I’ve had every kind of conflict you can have in business.
- business partners that didn’t like when I started putting God first in my business
- industry colleagues replying to my emails with angry comments because I mention God in my marketing
- employees mad because I didn’t want to do business in the nightlife anymore
- clients screaming at me over a delayed project
- prospects yell at me to stop calling and emailing them
- competitors write insults because of my style of business
- family lash out at me because of my convictions and beliefs in business
And how did I handle the conflict?
Well, before knowing God, I was fighting right back – tooth for tooth, eye for an eye. If you yelled at me, I yelled again louder. If you wrote me a nasty email, I was writing one back nastier and longer. If you insulted me, I’m going to double down and ridicule you even more.
That was easy. It felt natural. It felt good. It felt right to get my vengeance. It felt justified to right my wrongs.
But I’ll be the first to admit that my conflicts with people never got resolved. Things would get worst. The relationships would keep deteriorating. And although things would eventually calm down, when the conflict surfaced again, it was World War 2…3….4…and 5. I never stopped.
The Irony of Conflict
See, we all going to have conflict in entrepreneurship. Those of us starting businesses have a lot on the line. Our entire identity, self-worth, and the source of our income are on the line. We want to defend that at all costs.

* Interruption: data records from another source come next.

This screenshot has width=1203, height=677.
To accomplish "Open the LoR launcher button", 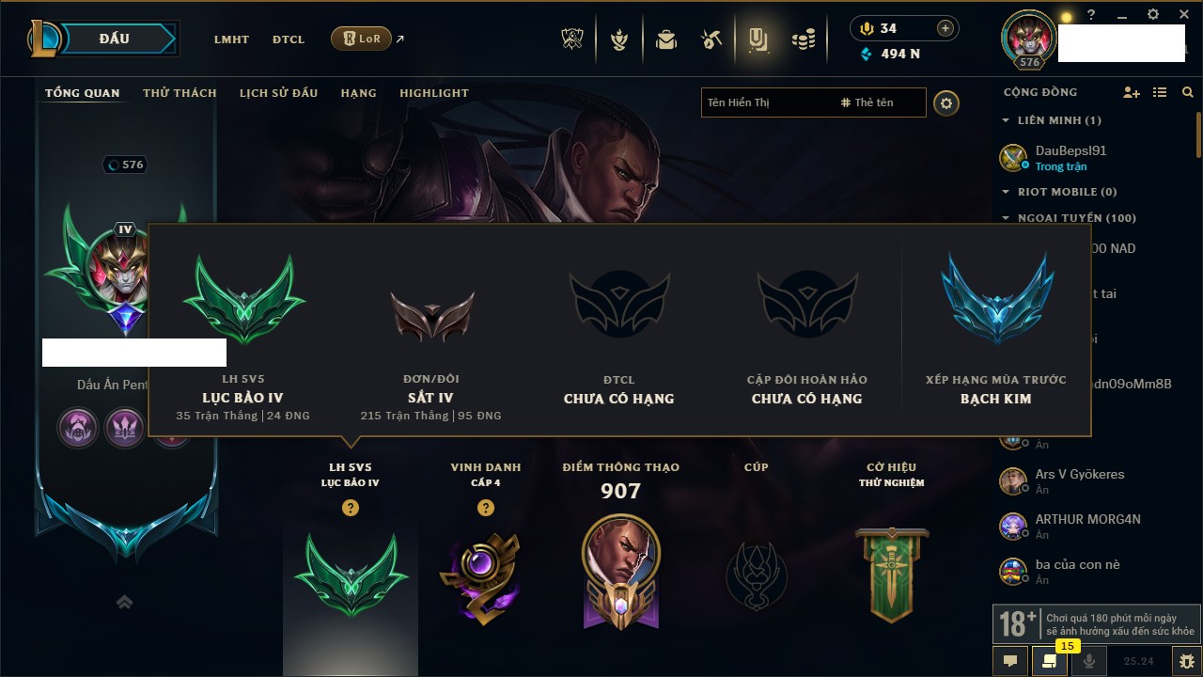I will pos(361,39).
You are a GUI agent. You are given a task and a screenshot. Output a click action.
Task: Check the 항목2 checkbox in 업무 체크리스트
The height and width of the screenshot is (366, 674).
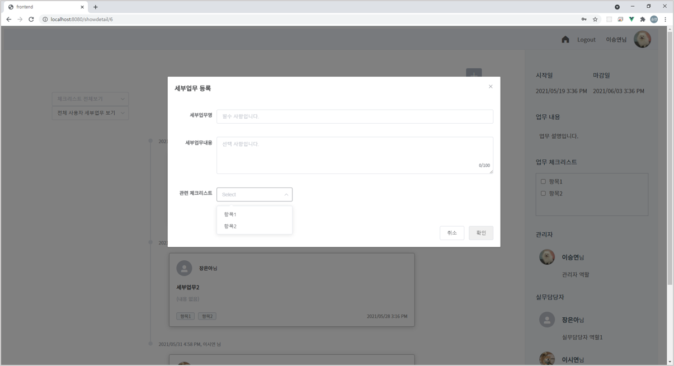[x=543, y=193]
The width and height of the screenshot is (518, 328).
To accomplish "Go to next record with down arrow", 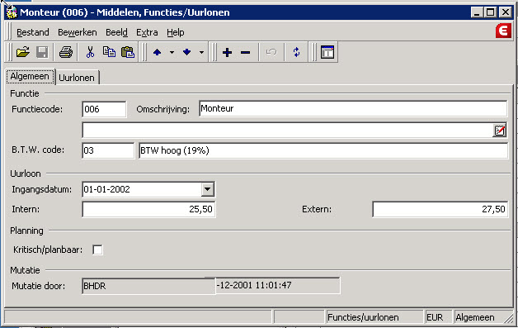I will click(x=187, y=52).
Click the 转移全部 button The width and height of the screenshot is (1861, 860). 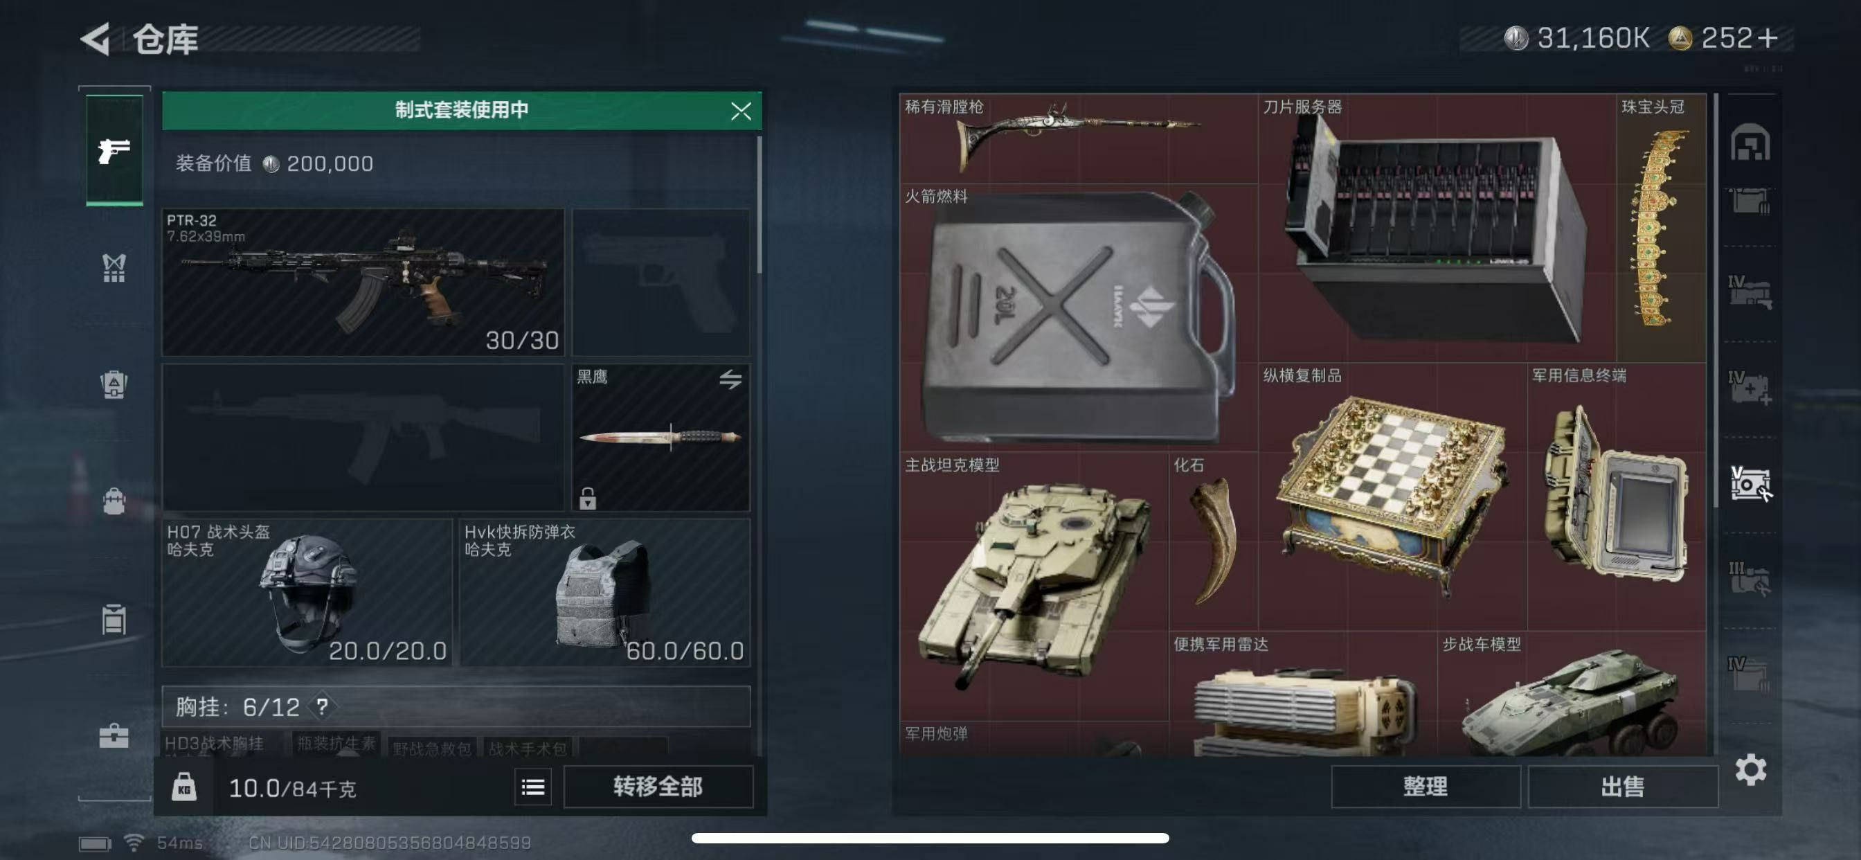[x=657, y=786]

We’re also extra passionate about our products and services because we feel they are the best thing since sliced bread. That passion can cause us to be extra emotional, which could lead us to more conflict.
But this isn’t a lesson on removing conflict. Contrary to what we might think, conflict is the essence of entrepreneurship. Conflict is also the essence of our Christian walk.
In the most famous preaching ever given on the planet, Jesus’ Sermon on the Mount lays out the eight beatitudes, which are qualities of the people that enjoy special favor from God. I believe these qualities are the keys to unlocking the next levels of achievements in our businesses.
The seventh beatitude is why we live in a more peaceful world today than ever before.
Blessed are the peacemakers, for they will be called children of God.
(Matthew 5:9 NIV)
If Jesus is saying that blessed are the peacemakers, and if he needed to mention it as one of the 8 keys to the holy life, then it’s clear to see that conflict is a part of life, and making peace is a necessary step in our Christian walk and thus a key to achieving greatness in business.
Your Calling to Peacemaking
You’re being called into the task of conflict resolution, not conflict escalation (like what I used to do). You, too, are going to have differences in opinions. People are going to harm you. And your instinct will be to fight fire with fire, but in God’s business book, it is a blessing to bring people together who conflict.
Of course, easier said than done. Jesus’ 8 beatitudes all build on each other, therefore making the last ones dependent on the first ones. This means you have to make strides in those areas before this one.
To restore right relationships (conflict resolution), you have to bring in all of the beatitudes: mourning and repentance for sin, mercy and forgiveness, meekness, dedication to the truth, and hunger for righteousness. It is through God’s grace that you have access to these characteristics so you can become a conflict resolution professional!
When we can become conflict resolvers, and oppose our instinct to fight, the result is peace, and peacemakers will do the highest level of ministry in the marketplace – we will be “Children of God” in our industries.
As a peacemaker, you reflect the divine character of God through your actions, through your products and services, and your leadership influence. I don’t know about you, but that sounds like the culmination of greatness and success in business!
We need to seek to make peace in the office, online, in meetings, and the whole of our business interactions.
Becoming a Conflict-Resolving Entrepreneur
A major mindset shift is that we need to be willing to listen carefully to opinions different from ours and respond out of love instead of anger or defensiveness. When someone is arguing or fighting with us, it’s because they have an emotional difference than we do.
Responding in love to someone’s emotions may include extending for or asking for forgiveness, changing our behavior, repairing a wrong, or even making efforts to change a toxic situation in the office.
Look, there’s no easy way around this. It’s arguably the hardest of the beatitudes to conquer, which makes it the most difficult step to achieving greatness in business.
One of the most important business skills that we have to learn is conflict resolution. If we don’t, we’re going to spend a lot of our business life miserable, because we’re imperfect people doing business in an imperfect marketplace with other imperfect people. We have conflict almost every day of our business life.
If we want to resolve conflict in business, we’re going to have to be bigger Christians and make the first move. This means we’re going to need God’s help, because it’s going to take every ounce of energy for us to do the opposite of what our flesh wants to do, and approach a partner, client, or employee we’re are in conflict with and tell that person we want to sit down and work it out.
Imagine if we all asked God if there were opportunities for us to play a role in establishing the peace of God’s kingdom here on earth through our businesses.
A Prayer for Becoming a Conflict Resolver
Father, help us to see where there is conflict or hurt in our businesses, and show us how we can be an instrument of Your peace so we can lead blessed businesses that achieve greatness in Your name, for Your glory! Amen.